Segment Start: DATA SHOWN
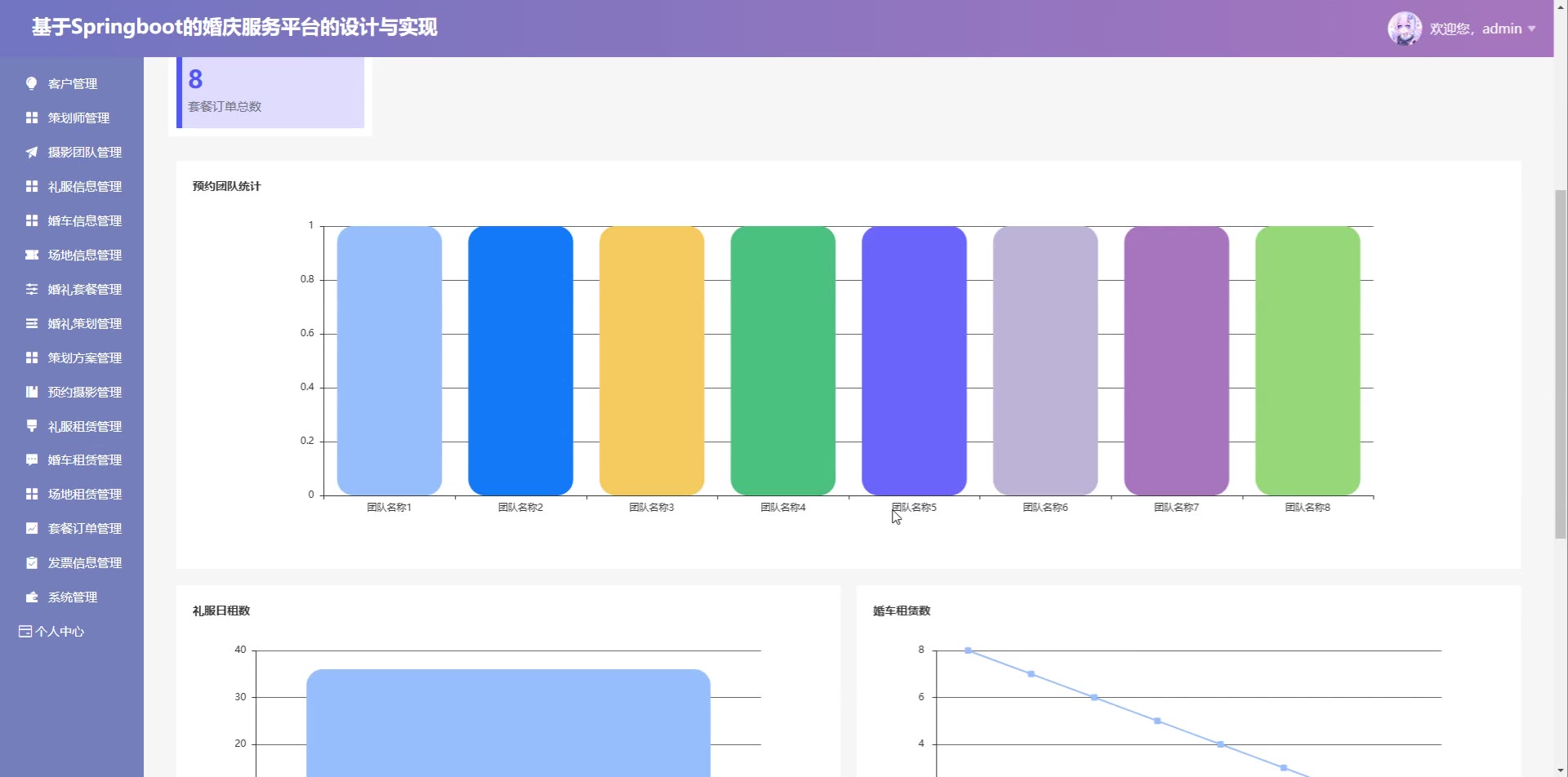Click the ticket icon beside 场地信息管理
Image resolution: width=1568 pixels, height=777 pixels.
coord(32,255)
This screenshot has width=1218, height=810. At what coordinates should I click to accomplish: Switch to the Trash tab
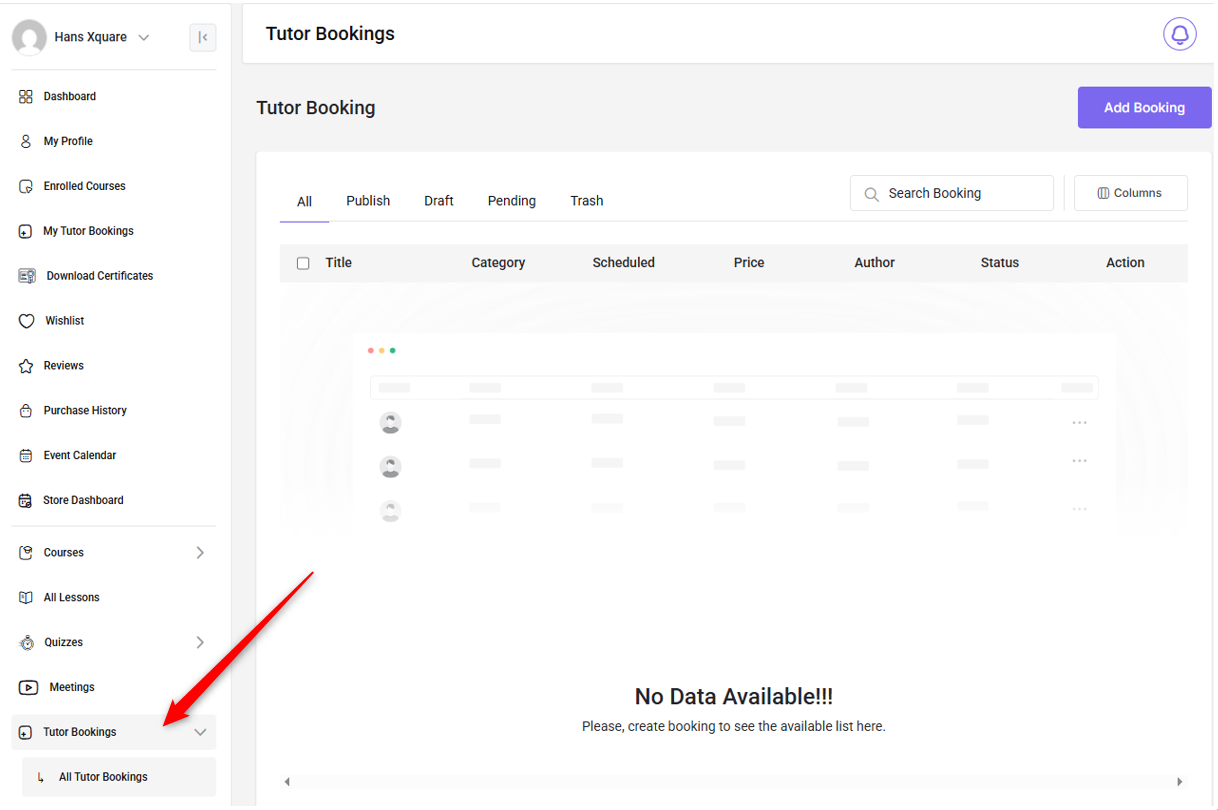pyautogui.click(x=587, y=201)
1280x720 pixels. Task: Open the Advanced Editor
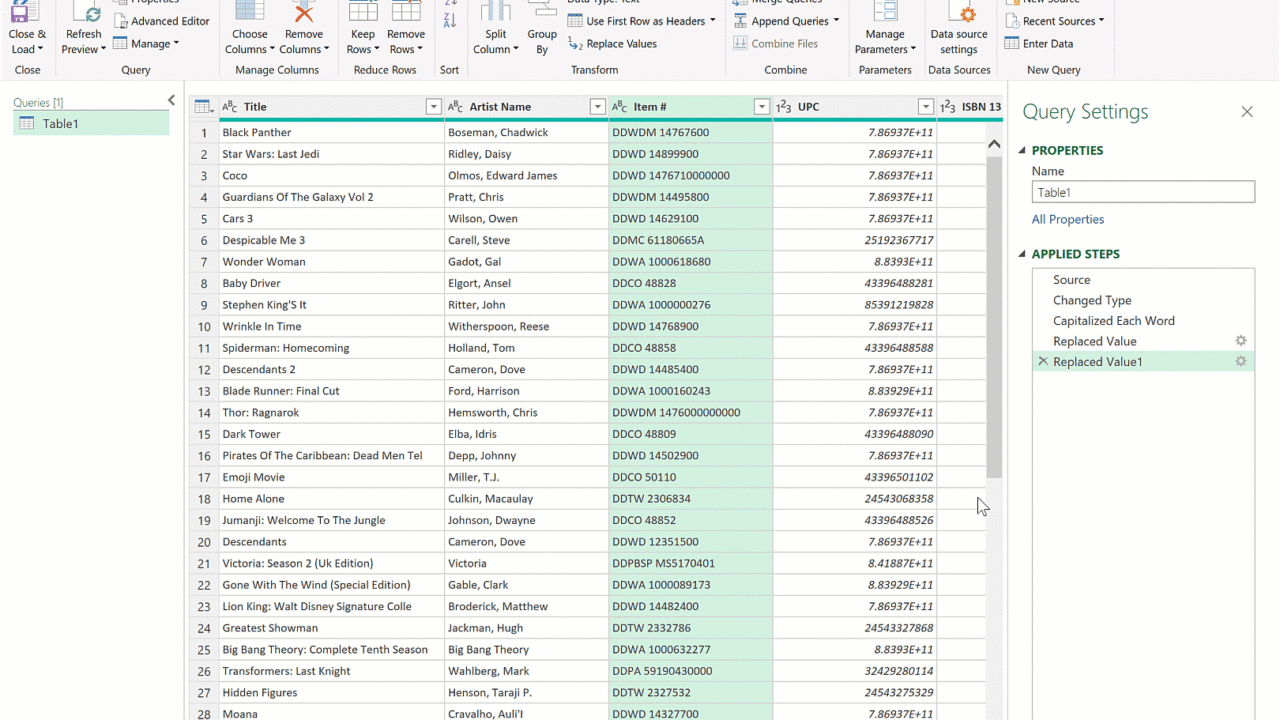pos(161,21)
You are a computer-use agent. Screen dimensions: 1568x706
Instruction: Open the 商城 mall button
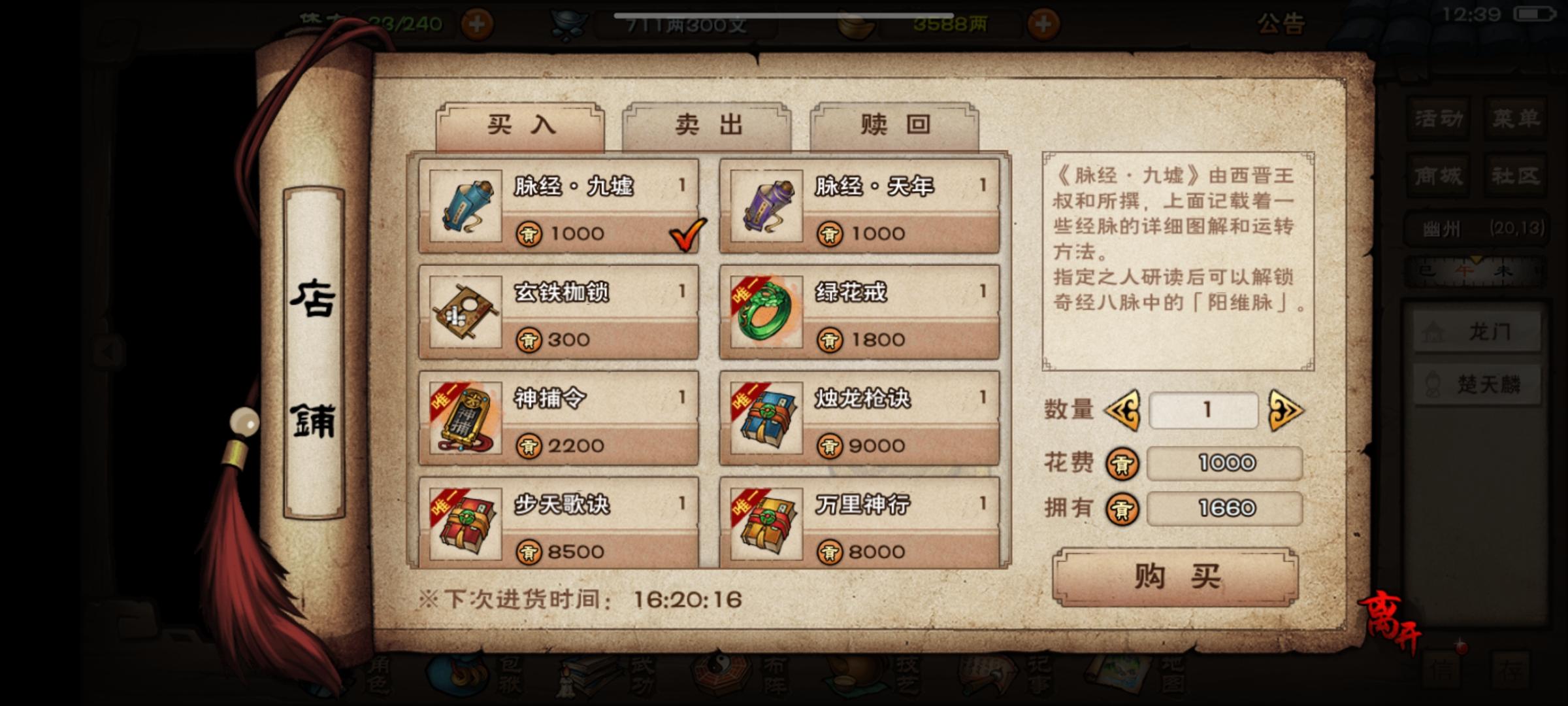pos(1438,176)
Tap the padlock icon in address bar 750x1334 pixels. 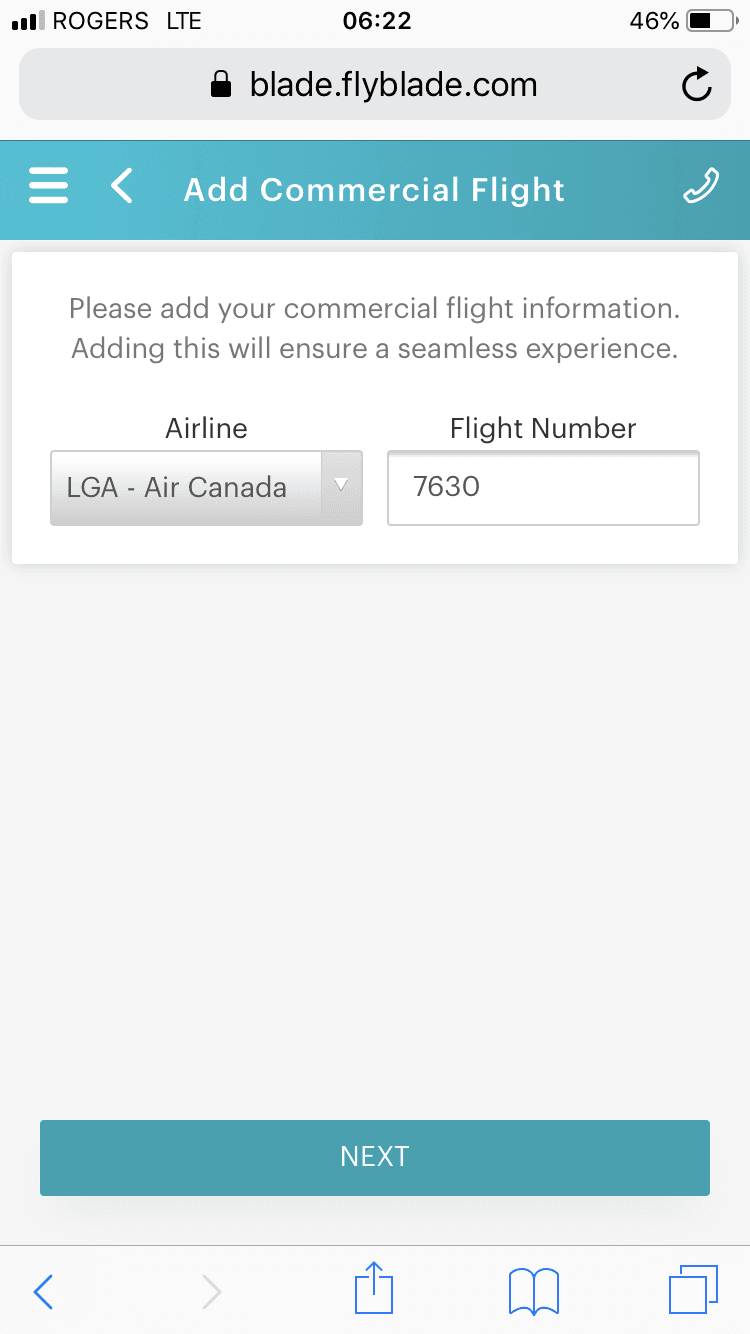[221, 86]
Segment End: DATA SHOWN
Nothing but the lines above from the line with "This screenshot has" up to and including the line with "You are a computer-use" should be returned, exactly as written and without pictures.

This screenshot has width=1218, height=810. At what coordinates should I click to accomplish: Switch to the Trash tab
pyautogui.click(x=587, y=201)
1280x720 pixels. Task: Open the Advanced Editor
pos(161,21)
You are a computer-use agent. Screen dimensions: 1568x706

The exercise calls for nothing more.